PROBLEM STATEMENT: Output exactly the lines that run from the top of the entries to the line holding "You are a GUI", including both of those lines.

RECORDS SHOWN:
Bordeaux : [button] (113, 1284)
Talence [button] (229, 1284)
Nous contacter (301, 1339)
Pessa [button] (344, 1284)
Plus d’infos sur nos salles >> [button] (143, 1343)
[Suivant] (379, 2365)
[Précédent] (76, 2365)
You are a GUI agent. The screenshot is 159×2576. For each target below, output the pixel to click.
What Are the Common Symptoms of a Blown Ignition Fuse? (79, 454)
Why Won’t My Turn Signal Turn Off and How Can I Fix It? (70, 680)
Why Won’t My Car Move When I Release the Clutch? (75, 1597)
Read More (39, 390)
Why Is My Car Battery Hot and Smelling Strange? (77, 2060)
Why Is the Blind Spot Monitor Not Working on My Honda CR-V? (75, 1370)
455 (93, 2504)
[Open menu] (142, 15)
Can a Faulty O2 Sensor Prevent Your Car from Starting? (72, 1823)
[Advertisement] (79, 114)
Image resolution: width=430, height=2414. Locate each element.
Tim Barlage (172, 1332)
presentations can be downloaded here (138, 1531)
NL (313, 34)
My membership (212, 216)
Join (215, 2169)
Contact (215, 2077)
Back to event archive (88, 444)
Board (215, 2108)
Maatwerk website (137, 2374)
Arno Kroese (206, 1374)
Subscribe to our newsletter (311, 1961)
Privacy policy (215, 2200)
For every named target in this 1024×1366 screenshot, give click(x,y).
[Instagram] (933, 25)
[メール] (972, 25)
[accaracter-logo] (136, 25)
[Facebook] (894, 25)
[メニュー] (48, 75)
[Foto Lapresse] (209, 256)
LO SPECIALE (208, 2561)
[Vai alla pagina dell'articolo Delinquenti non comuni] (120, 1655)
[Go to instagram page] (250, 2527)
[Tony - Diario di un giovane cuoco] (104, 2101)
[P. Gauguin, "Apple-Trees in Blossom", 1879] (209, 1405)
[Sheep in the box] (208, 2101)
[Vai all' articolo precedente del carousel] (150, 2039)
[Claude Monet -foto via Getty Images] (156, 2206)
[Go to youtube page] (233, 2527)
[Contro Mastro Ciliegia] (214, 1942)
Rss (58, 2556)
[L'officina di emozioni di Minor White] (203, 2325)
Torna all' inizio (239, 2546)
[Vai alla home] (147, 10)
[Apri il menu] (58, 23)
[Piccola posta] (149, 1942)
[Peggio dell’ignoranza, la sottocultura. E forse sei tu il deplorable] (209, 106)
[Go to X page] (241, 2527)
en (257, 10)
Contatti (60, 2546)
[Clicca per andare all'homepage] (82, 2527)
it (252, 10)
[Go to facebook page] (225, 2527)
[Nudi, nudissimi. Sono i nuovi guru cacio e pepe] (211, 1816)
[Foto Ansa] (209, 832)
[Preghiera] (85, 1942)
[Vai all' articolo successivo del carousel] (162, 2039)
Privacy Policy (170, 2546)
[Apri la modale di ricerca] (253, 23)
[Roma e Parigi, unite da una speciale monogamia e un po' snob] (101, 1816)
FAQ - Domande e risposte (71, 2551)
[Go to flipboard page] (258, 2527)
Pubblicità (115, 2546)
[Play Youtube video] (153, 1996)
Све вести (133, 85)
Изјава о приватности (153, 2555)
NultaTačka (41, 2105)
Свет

WRITTEN RESPONSE:
Bordeaux : [button] (113, 1284)
Talence [button] (229, 1284)
Nous contacter (301, 1339)
Pessa [button] (344, 1284)
Plus d’infos sur nos salles >> [button] (143, 1343)
[Suivant] (379, 2365)
[Précédent] (76, 2365)
You are a GUI agent. The screenshot is 159×2576. For each target below, output the pixel to click.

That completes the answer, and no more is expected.